10) His bedroom is finally finished. The last big job was to get some bookshelves so we could put away all of his crap. We finally got some last weekend, but unfortunately they were the kind that you have to assemble with an Allen wrench so I spent the better part of the day on Sunday putting them together. It really wasn’t that bad, though, and they match the rest of the bedroom furniture so it’s all good.
11) Last week, we took him to my office holiday party. I wasn’t sure how he would handle it, since he was not used to this kind of event (though we did take him to a wedding in October, so he had some experience, I guess), but he handled it like a champ. He didn’t cry once, and in fact, he was smiling so much, he charmed all the women, including the President’s wife. It was a fun evening, and everyone complemented us on how happy he seemed. If they only could see him during one of his meltdowns.
12) We just started getting his vaccinations and the first shot was horrible. He screamed his head off and just stared up at Rachel wondering how she could just stand there and let the doctor torture him like that. I wasn’t there, but according to Rachel “it was heartbreaking.” So when it came time for the second round of shots, I got the nod. I have to say that he took it much better than I expected. He definitely cried, but he was fine as soon as it was over. Maybe he was over the initial shock or maybe I was just lucky.
13) Occasionally he’ll have a crying fit so intense, he just won’t stop no matter what we do. He’s fed, changed, and dressed warm enough. Like any new parent, I try everything - holding him, playing with him, singing to him, bouncing him - but nothing works. It’s these moments when I realize just how much patience I really have, and how extraordinarily taxing fatherhood can be. A couple times I’ve even had to walk away from him, and just let him cry. I know that some people would call me horrible for doing so, but that sound he makes when he’s in a full-on screaming fit is unbearable. It cuts right to my soul, and makes me feel like an utter failure as a parent. Rationality always prevails once the crisis has passed, and thankfully these moments are rare, but they are challenging to say the least.

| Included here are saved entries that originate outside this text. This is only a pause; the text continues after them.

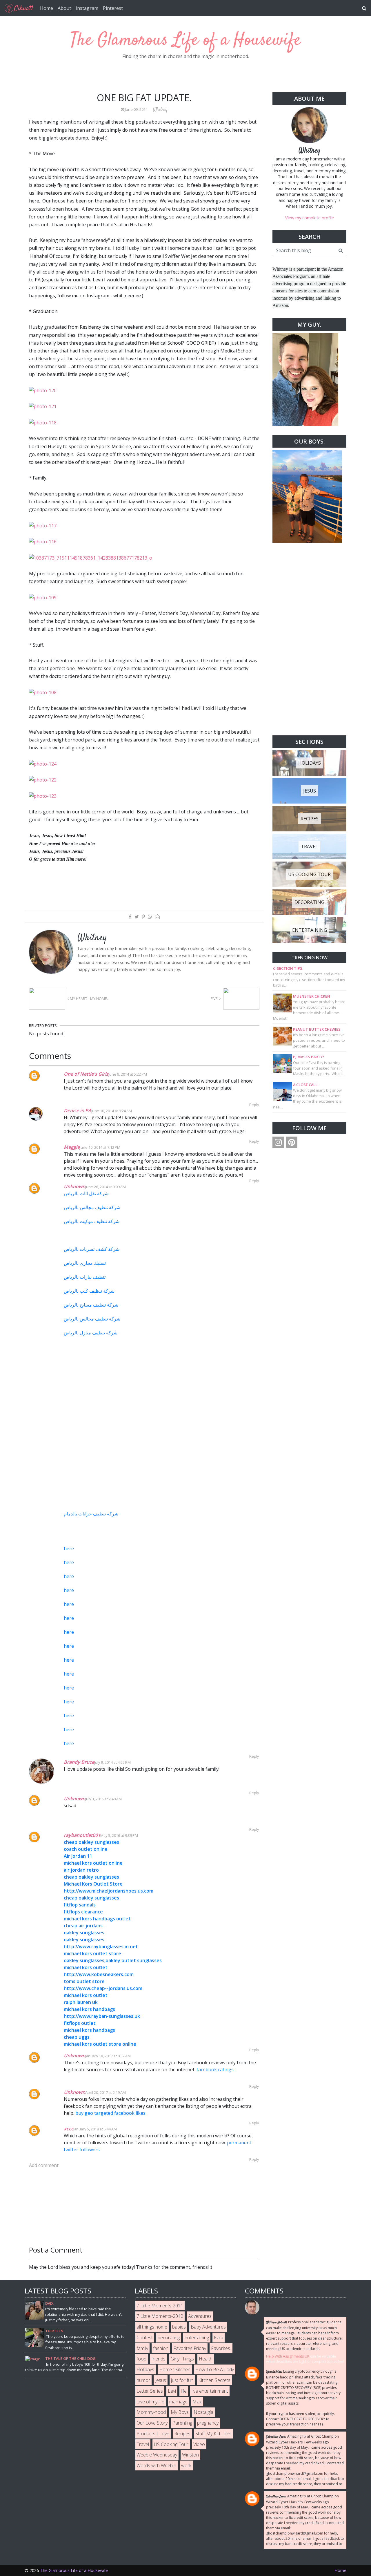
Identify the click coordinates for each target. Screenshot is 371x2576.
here (69, 1548)
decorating (169, 2337)
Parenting (182, 2423)
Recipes (182, 2433)
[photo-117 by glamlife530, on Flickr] (43, 525)
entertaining (197, 2337)
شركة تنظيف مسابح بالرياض (91, 1305)
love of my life (150, 2401)
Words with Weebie (156, 2465)
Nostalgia (203, 2412)
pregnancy (208, 2423)
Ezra (218, 2337)
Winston (190, 2455)
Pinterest (113, 8)
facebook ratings (215, 2069)
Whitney (309, 151)
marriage (178, 2401)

14) Overall, having him in my life the past four months has been as exhilarating and satisfying as anything I’ve ever done. I am grateful for his good health, and feel like the various other activities in my life, including my various writing projects, have been placed into a new context. Things that used to stress me out seem a little less important, and much of my energy is now diverted into coaxing smiles, laughter and little squeals of delight from my son. It is a little sad how quickly his infancy has gone (though he still has a long way to go on his journey) but I am trying my best to appreciate each day.